144. The Small Audience
There are a lot of games you wouldn’t bother playing that have people who love them. Solitaire has endured, for example. Try not to think in terms of ‘nobody wants that’ and more in terms of ‘I don’t want that’. You’ll accommodate new ideas more honestly. Also, it’ll make you more likely to think in terms of who will want this rather than I don’t think anyone will want this.
145. Extremely Niche And Extremely Close
It’s fine to design games for your needs and wants, by the way. Print-on-Demand is a space that forgives extremely niche ideas. There’s a wealth of nice number-games with procedural structures, or knockoff and variant versions of games that already exist. Heck, you know Werewolf and its many copies and clones?
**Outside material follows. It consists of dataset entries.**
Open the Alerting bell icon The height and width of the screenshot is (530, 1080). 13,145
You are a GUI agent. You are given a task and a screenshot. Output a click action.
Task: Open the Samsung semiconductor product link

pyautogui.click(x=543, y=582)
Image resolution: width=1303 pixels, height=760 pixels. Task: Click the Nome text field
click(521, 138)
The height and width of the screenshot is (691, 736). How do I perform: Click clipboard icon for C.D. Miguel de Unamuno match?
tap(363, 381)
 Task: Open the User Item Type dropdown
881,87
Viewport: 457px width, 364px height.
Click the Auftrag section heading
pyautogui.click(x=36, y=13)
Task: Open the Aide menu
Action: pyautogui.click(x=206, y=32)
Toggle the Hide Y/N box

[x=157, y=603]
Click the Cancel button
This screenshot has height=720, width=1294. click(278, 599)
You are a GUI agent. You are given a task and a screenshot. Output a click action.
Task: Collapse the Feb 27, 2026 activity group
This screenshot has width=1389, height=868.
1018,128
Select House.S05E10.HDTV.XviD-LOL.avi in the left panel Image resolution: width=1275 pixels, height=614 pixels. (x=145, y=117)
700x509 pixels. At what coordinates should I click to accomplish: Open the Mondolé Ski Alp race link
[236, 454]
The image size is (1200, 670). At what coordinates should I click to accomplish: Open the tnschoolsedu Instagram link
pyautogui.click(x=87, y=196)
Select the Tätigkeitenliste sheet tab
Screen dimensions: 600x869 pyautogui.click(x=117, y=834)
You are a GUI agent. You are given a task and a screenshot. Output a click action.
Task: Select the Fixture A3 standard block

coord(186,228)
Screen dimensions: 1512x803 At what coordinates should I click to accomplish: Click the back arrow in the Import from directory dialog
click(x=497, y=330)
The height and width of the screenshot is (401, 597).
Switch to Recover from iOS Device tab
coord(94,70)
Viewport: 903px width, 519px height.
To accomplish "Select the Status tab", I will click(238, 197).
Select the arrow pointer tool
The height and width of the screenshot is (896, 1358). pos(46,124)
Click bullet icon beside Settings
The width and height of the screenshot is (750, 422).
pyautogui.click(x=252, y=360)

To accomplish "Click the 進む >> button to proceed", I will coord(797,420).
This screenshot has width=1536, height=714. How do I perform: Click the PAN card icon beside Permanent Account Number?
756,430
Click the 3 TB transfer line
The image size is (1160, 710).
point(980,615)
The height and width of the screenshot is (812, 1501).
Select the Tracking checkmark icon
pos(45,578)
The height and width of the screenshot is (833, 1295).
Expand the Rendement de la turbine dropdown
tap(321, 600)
Every one of those clones can be seen as a different take on the access for that original game, or an exploratory effort. You can do that! Even if you’re just trying to get an idea for how you’d word cards, structure them, put art down on cards etcetera.
Niches can run narrow in Print-on-Demand. I mean, The Beast is one of the weirdest game ideas I’ve ever seen.
146. Duplicating Demonstrates Dullness
Thing is, though, once you’ve got your eye in, once you’re trying out a lot of ideas and new expressions, if the main thing I know about you after playing your games is the Other Games you’ve played, your game design is probably boring.
147. Trope Frameworks
This is what we in media studies sometimes call schema. War games have different frameworks to hunting games, to zombie survival games, despite the fact all three are ultimately about getting in position to shoot a thing.
Consider the war game probably doesn’t care about tracking ammo at all. In the Hunting game, ammo can be replenished, but it’s more of a timer there to keep you from unloading too much too fast. Zombie game, though, there the ammunition is precious, and it may even be possible that the gun breaks.
Use mechanics to reinforce theme. The War game isn’t about micromanaging soldiers, who take care of that themselves; The zombie game on the other hand is all about falling the fuck apart and being desperate. Every shot used is precious. So, when you have your theme, consider if your mechanics are reinforcing it or opposing it.
148. Getting Smart
Technologically advanced isn’t the same thing as interesting
, T. I. M. E Stories,
149. No Swearing!
I swear a lot, but broadly speaking your rules shouldn’t swear if you can avoid it. Even if your theme is kinda cussy, like The Botch, or stuff like The Walking Dead. This may sound silly, right? Thing is, there’s a strong board game culture across youth groups and church groups. If you make your language ‘too hard’ for those groups, you can push them away, and they may otherwise love your game.
150. Doing Your Math Homework Is Useful
Do you need help with the rudimentary mathematics that drive the tension in hidden information games? It’s time for some game theory. More specifically, the simplest hidden information game, basically, is the Prisoner’s Dilemma. Tic-tac-toe is procedural. Games like Euchre work on making thoughtful choices based on mathematically available information.
If you don’t like math, that’s fine, but if you’re looking for structures to build in, math will build that for you.